#### TEXTE
========================================

Dans la conception de H. Selye, le stress était un phénomène essentiellement physiologique ou neuro-physiologique, réflexe mettant immédiatement l’organisme agressé en état d’alerte de défense. La réaction de stress se déroulerait selon le circuit précis : Transmission des informations nociceptives des organes de sens au cerveau cortical par les voies nerveuses afférentes, puis transmission de ces informations du cortex vers le mésencéphale par des connexions intracérébrales, puis émission par ce mésencéphale de deux sortes de messages vers les organes effecteurs, primo des messages neurovégétatifs utilisant la voie des nerfs et secundo des messages hormonaux utilisant la voie sanguine. Des recherches postérieures (après 1980) permettront d’approfondir les mécanismes du stress se déroulant selon plusieurs axes :

  • L’axe cathécholaminergique, reliant le locus coeruleus, le système sympathique et la surrénale, aboutit dès qu’il est activé à la libération immédiate de noradrénaline dans le sang, avec ses effets d’accroître le taux de sucre sanguin, le rythme cardiaque, la pression artérielle, la vasoconstriction périphérique et aussi la vigilance.
  • L’axe corticotrope, reliant l’hypothalamus, l’hypophyse et la surrénale, entraîne s’il est activé une libération massive de glucocorticoïdes, synthétisé par la corticotrophine hypophysaire ou ACTH, qui favorise la néoglycogènèse à partir des protides et des lipides, prenant ainsi le relais de l’adrénaline qui a rapidement épuisé les réserves en glycogène.
  • L’axe des peptides opiacés utilise la libération de certains peptides (la mélanotrophine et la béta-endorphine) issus de la dégradation d’un précurseur hormonal de l’ACTH (la pro-opio-mélano-corticotrophine). Ces peptides opiacés, intervenant dans la foulée de l’axe corticotrope, atténuent l’intensité de la réponse émotionnelle, en particulier de la réponse de peur.

========================================

[Entrées de la collection]
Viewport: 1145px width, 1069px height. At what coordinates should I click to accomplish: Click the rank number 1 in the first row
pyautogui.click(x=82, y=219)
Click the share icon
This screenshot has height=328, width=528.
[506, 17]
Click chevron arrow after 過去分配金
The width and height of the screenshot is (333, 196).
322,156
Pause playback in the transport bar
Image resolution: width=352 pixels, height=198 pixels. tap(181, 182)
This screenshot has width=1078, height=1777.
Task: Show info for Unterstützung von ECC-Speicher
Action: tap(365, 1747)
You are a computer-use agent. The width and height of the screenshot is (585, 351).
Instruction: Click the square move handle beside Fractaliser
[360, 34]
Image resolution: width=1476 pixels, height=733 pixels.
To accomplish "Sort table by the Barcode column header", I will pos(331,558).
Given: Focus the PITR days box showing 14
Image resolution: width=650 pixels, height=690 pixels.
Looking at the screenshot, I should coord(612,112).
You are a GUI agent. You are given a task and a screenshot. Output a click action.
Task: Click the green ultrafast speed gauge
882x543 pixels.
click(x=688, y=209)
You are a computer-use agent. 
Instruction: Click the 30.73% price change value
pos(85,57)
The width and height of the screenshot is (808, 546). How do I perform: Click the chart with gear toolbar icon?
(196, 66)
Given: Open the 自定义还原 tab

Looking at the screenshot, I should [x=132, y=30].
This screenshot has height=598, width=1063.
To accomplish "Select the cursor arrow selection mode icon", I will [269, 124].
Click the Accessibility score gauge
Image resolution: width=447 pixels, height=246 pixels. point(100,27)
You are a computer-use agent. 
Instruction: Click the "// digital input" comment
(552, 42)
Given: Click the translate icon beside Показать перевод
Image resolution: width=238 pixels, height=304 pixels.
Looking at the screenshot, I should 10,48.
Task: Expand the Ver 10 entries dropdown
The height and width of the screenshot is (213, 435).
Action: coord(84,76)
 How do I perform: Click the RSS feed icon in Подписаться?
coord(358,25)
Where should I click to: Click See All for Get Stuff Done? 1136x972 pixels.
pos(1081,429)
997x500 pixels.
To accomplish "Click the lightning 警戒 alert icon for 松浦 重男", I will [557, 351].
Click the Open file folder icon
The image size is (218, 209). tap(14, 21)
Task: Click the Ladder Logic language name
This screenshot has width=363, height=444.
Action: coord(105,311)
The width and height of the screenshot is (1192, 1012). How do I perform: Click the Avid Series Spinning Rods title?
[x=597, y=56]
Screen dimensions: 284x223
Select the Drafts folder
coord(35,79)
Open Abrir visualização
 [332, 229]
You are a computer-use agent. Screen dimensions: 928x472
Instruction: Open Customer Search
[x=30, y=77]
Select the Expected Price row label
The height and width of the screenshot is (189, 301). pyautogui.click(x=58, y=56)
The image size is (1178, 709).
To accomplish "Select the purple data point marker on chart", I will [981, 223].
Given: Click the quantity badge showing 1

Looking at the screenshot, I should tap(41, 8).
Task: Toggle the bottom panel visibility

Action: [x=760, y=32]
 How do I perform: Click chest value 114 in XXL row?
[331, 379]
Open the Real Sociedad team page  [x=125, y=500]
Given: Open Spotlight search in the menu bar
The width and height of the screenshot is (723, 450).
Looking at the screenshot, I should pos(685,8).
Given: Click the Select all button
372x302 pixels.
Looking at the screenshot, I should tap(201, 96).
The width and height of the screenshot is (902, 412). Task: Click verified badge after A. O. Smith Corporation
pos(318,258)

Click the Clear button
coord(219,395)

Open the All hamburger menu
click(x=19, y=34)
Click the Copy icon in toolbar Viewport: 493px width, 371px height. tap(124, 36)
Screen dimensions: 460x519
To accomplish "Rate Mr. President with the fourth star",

========================================

#### CONSIGNE 1
D'après le texte sur le stress, quels peptides sont libérés par l'axe des peptides opiacés ?
#### CONSIGNE 2
Rédigez la suite du texte sur le stress à partir de sa dernière phrase.

#### RÉPONSE 1
La mélanotrophine et la béta-endorphine.

#### RÉPONSE 2
  • L’axe immunitaire représenterait le niveau le plus profond de l’activité défensive du stress, car le cortisol détruit les tissus lymphoïdes et effondre ainsi les défenses immunitaires. Les glucocoicoïdes détiendraient donc un rôle ambivalent, celui d’assurer une défense dans l’urgence affaiblissant d’autant la capacité défensive résiduelle de l’organisme. Cette défense coûteuse en énergie est grevée de symptômes tels la pâleur, la sueur, la tachycardie et autres spasmes viscéraux… H. Selye prouvera que des stress violents et prolongés aboutissent parfois à la mort de l’animal.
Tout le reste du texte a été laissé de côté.